Saved entries:
##########

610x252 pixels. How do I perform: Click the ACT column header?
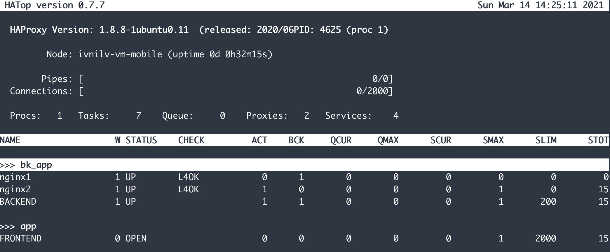pos(259,140)
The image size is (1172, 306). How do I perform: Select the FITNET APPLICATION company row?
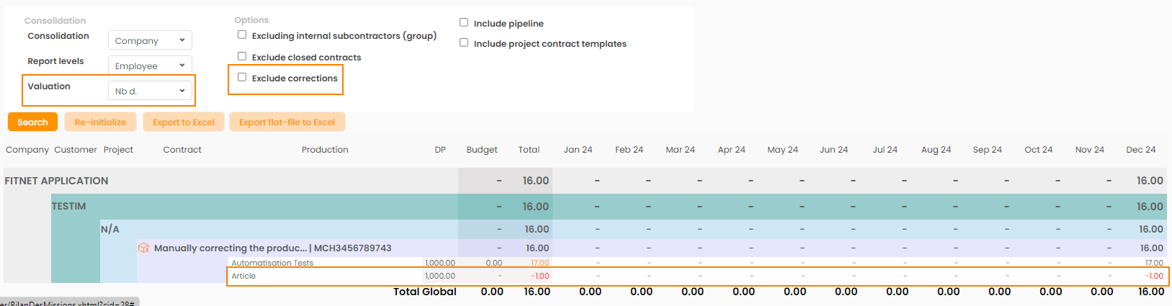click(x=56, y=181)
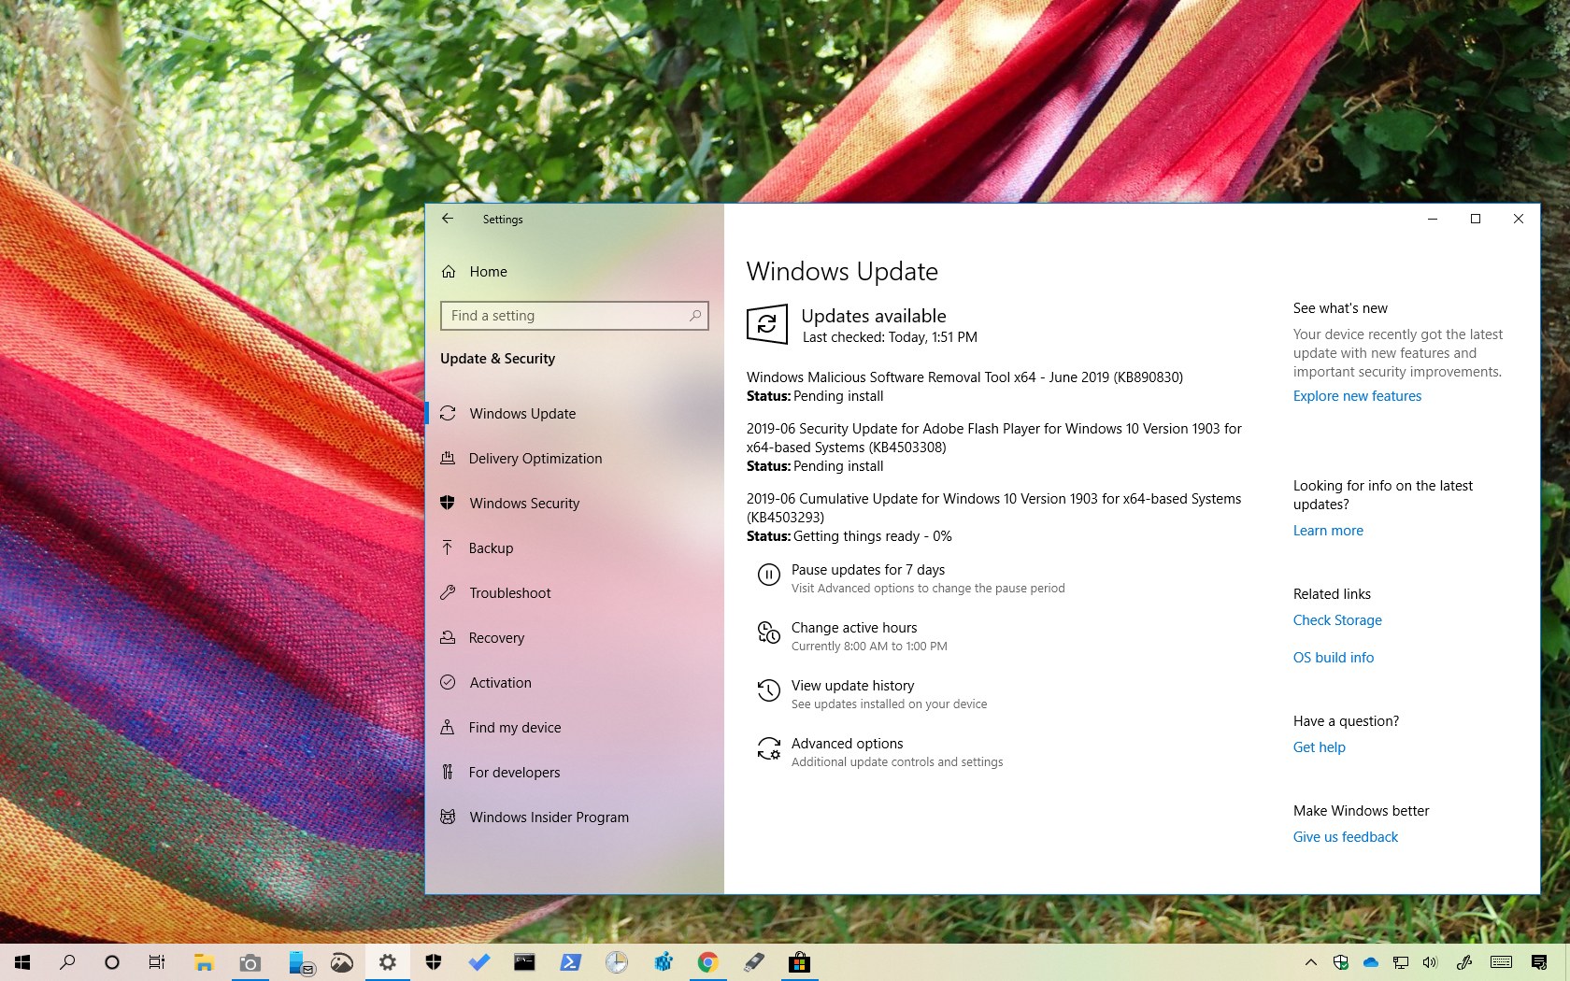Open the Check Storage link
The height and width of the screenshot is (981, 1570).
click(x=1337, y=620)
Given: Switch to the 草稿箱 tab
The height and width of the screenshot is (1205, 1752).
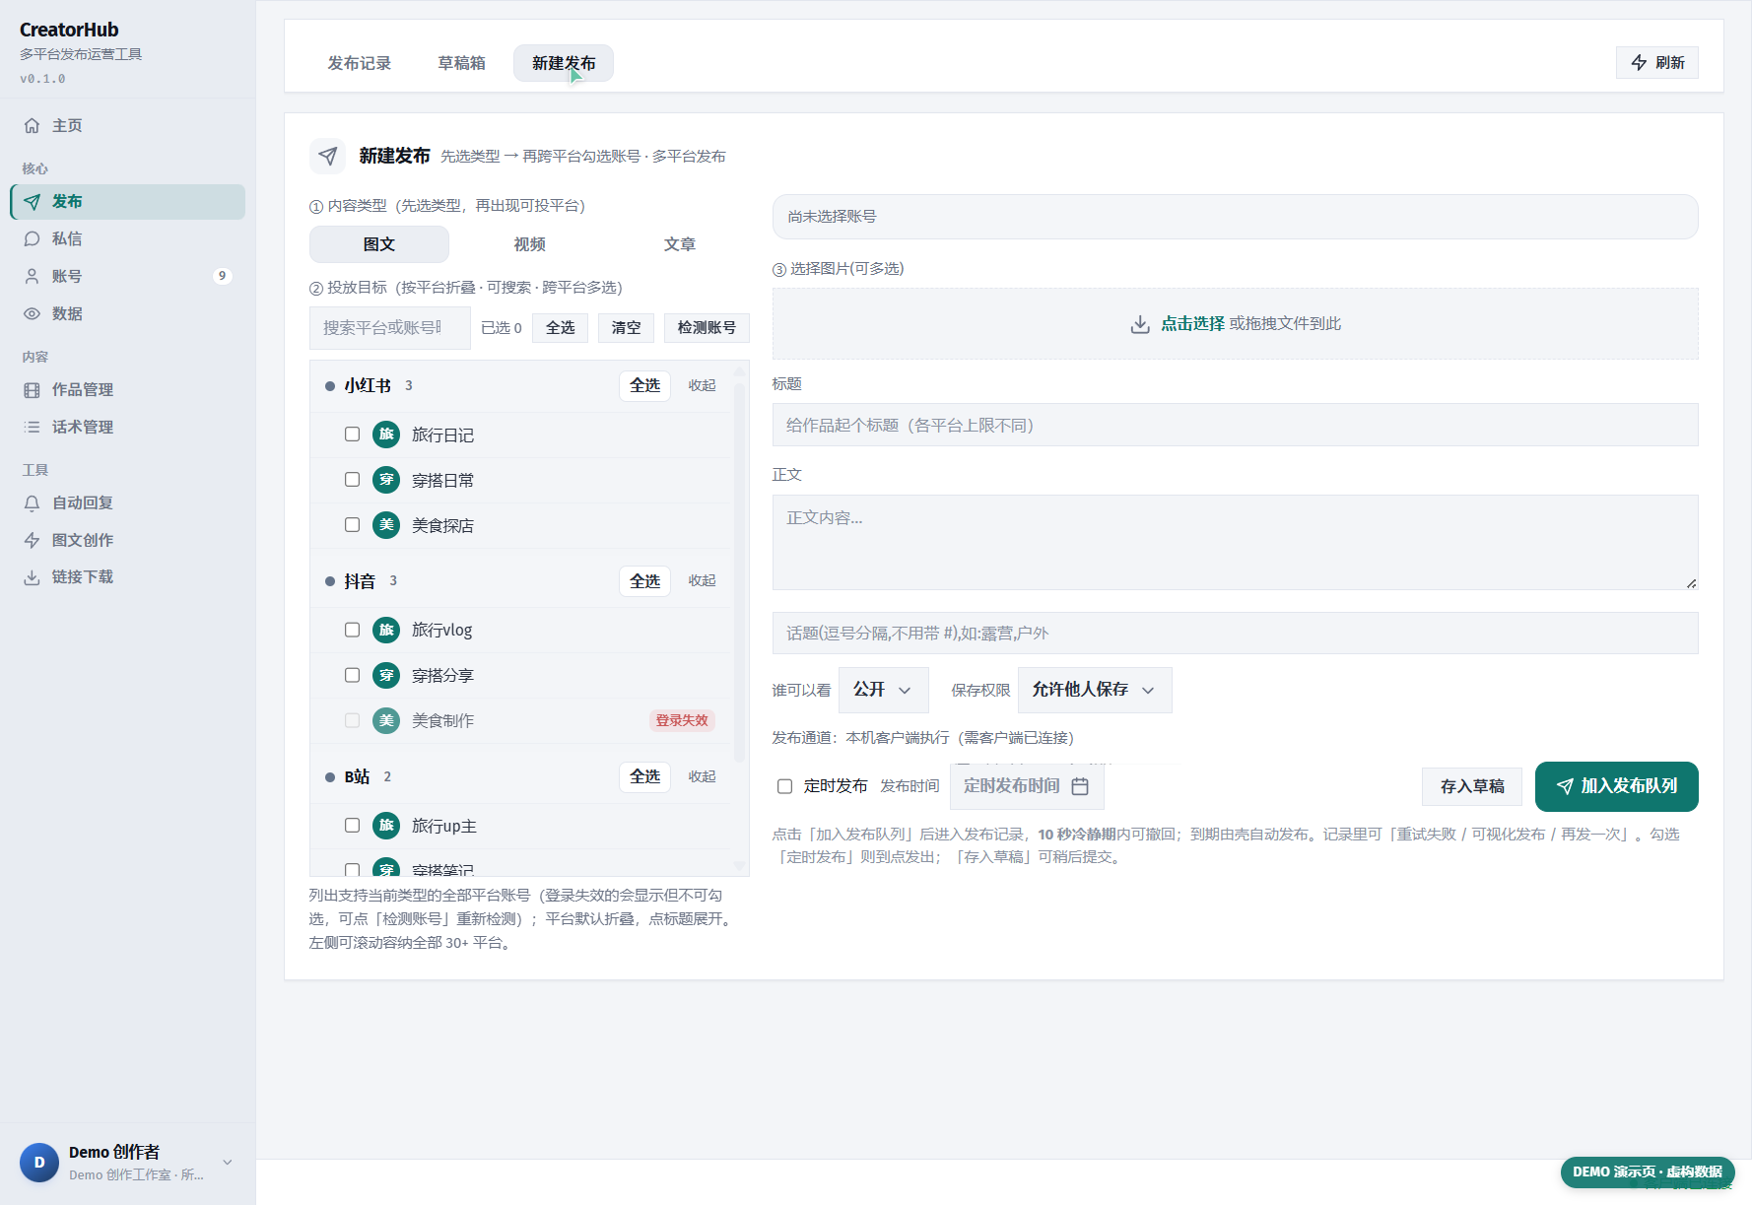Looking at the screenshot, I should point(461,63).
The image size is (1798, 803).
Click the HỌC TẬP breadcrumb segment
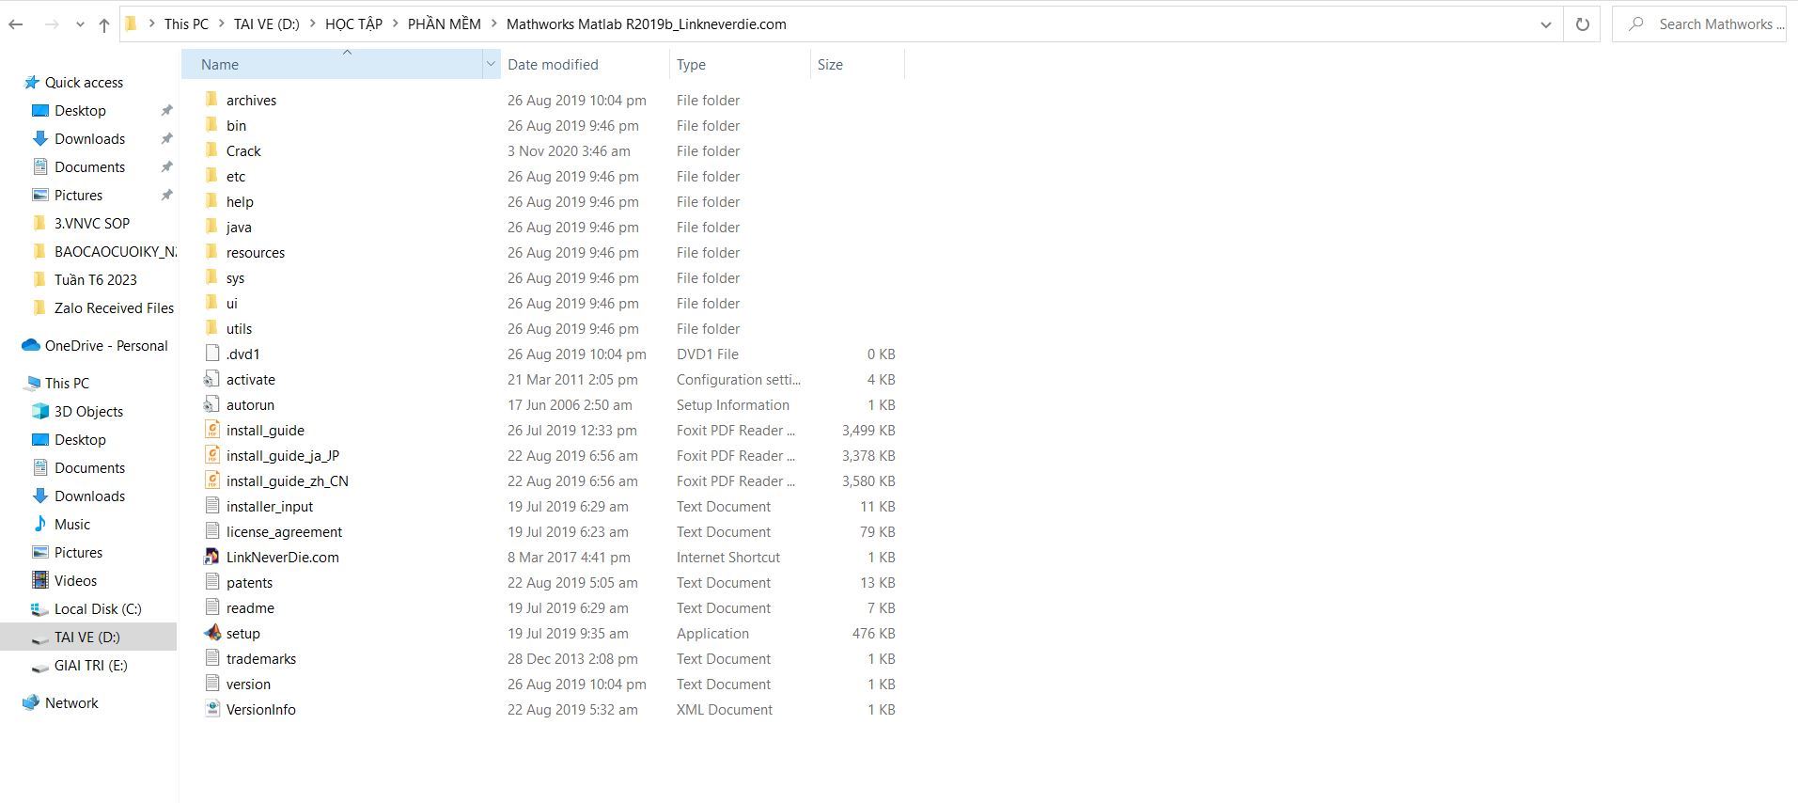353,24

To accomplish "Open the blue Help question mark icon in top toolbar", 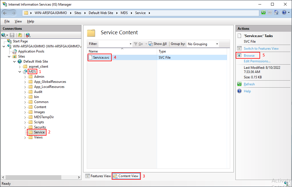I will (x=284, y=13).
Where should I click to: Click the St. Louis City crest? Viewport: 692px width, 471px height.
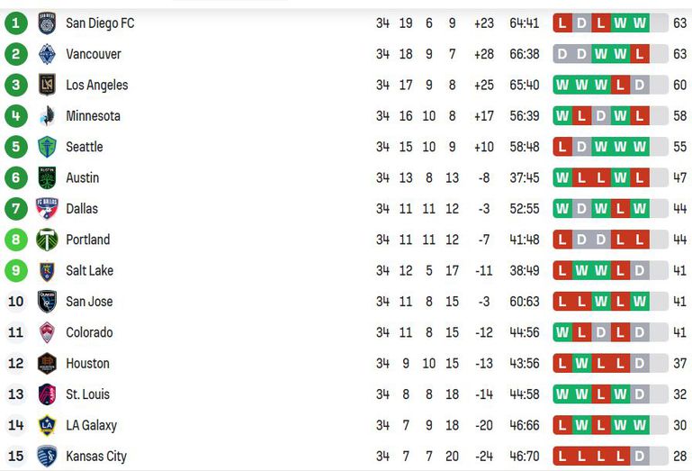47,394
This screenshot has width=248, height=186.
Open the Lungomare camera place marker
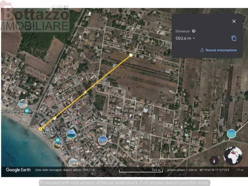coord(27,111)
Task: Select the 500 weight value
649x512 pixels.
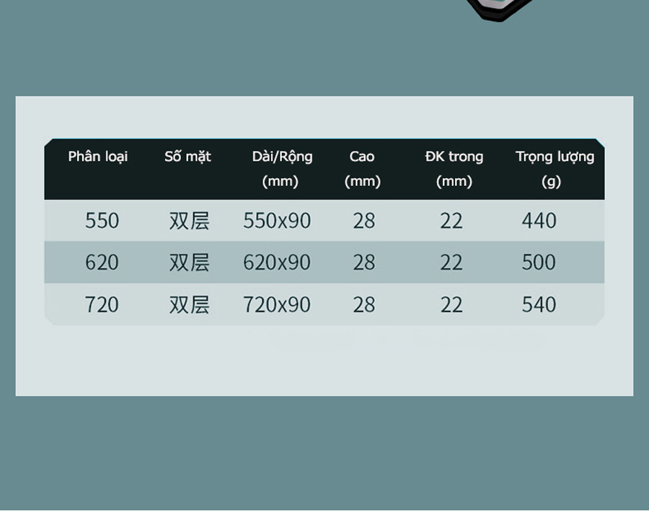Action: tap(539, 262)
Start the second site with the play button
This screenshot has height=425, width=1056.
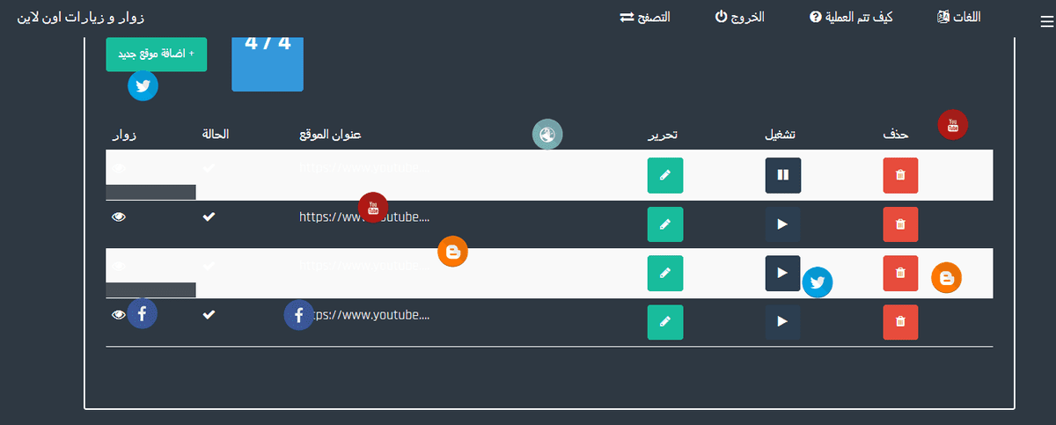click(x=782, y=223)
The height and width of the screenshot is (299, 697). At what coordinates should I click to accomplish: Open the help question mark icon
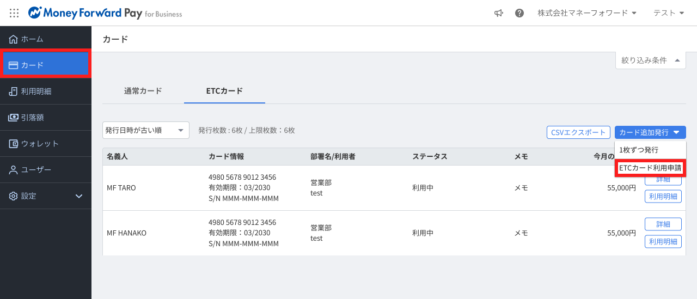519,13
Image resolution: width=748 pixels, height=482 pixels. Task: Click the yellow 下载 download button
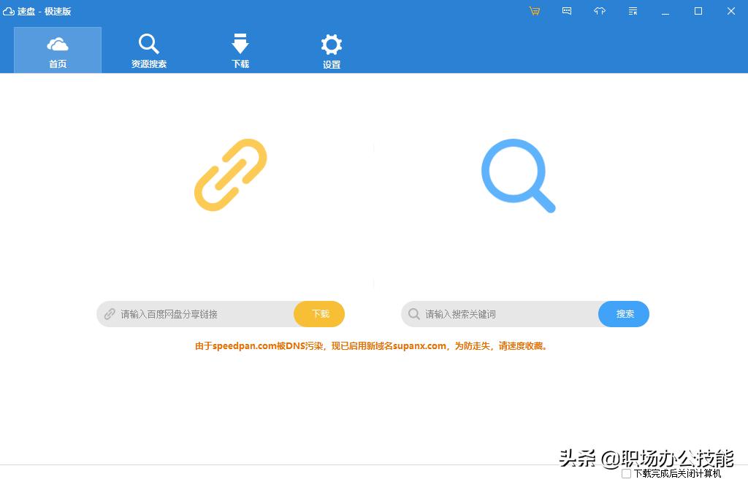(x=319, y=314)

##########

### Work to be completed
Set down exactly the lines of the entries above from the one holding "This screenshot has height=425, width=1056." through the last one, including both, with the pictures left out.

### Answer section
This screenshot has height=425, width=1056.
click(x=782, y=223)
The height and width of the screenshot is (299, 697). At what coordinates should I click to accomplish: Open the help question mark icon
519,13
Image resolution: width=748 pixels, height=482 pixels. Task: Click the yellow 下载 download button
(x=319, y=314)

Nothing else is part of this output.